───── THE DATA

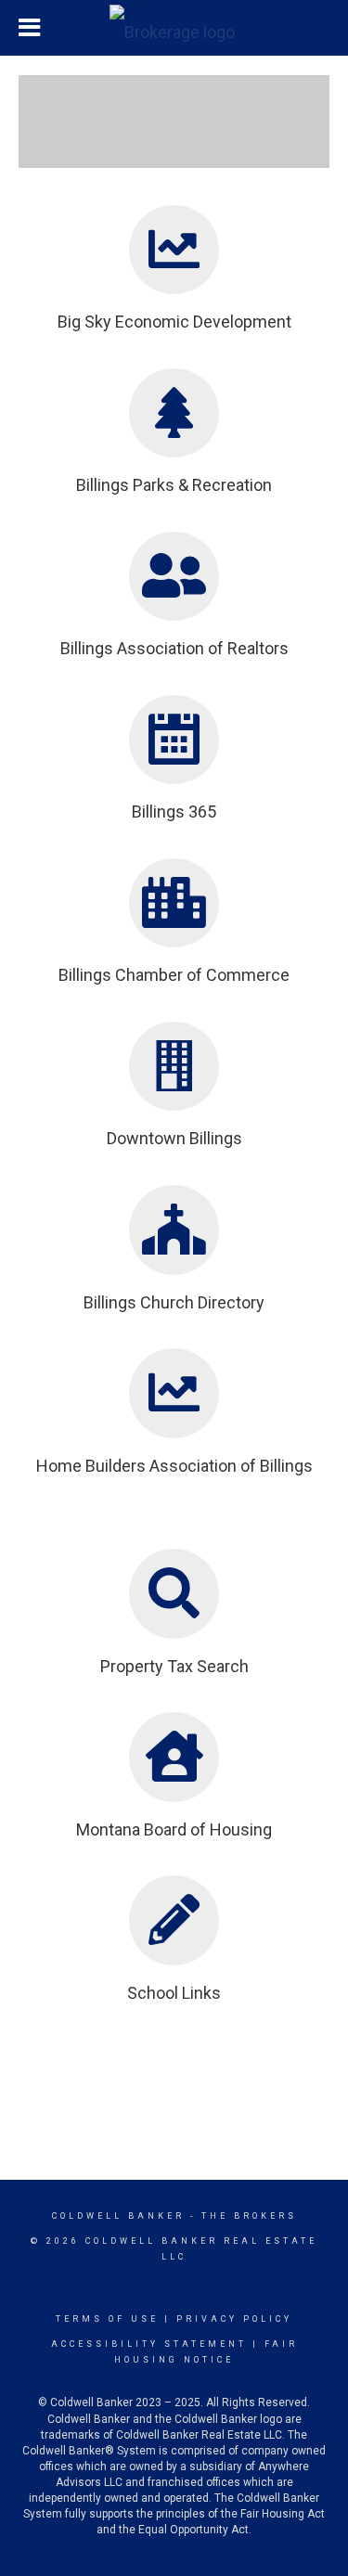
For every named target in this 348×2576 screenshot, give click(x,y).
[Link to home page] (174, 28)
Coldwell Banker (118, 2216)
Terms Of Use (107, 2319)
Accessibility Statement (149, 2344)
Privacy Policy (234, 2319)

──────────

REQUIRED ACTION: Please restate the data word for word, leaving out any picture it holds.

EXERCISE OUTPUT:
For every named target in this 348×2576 screenshot, give click(x,y).
[Link to home page] (174, 28)
Coldwell Banker (118, 2216)
Terms Of Use (107, 2319)
Accessibility Statement (149, 2344)
Privacy Policy (234, 2319)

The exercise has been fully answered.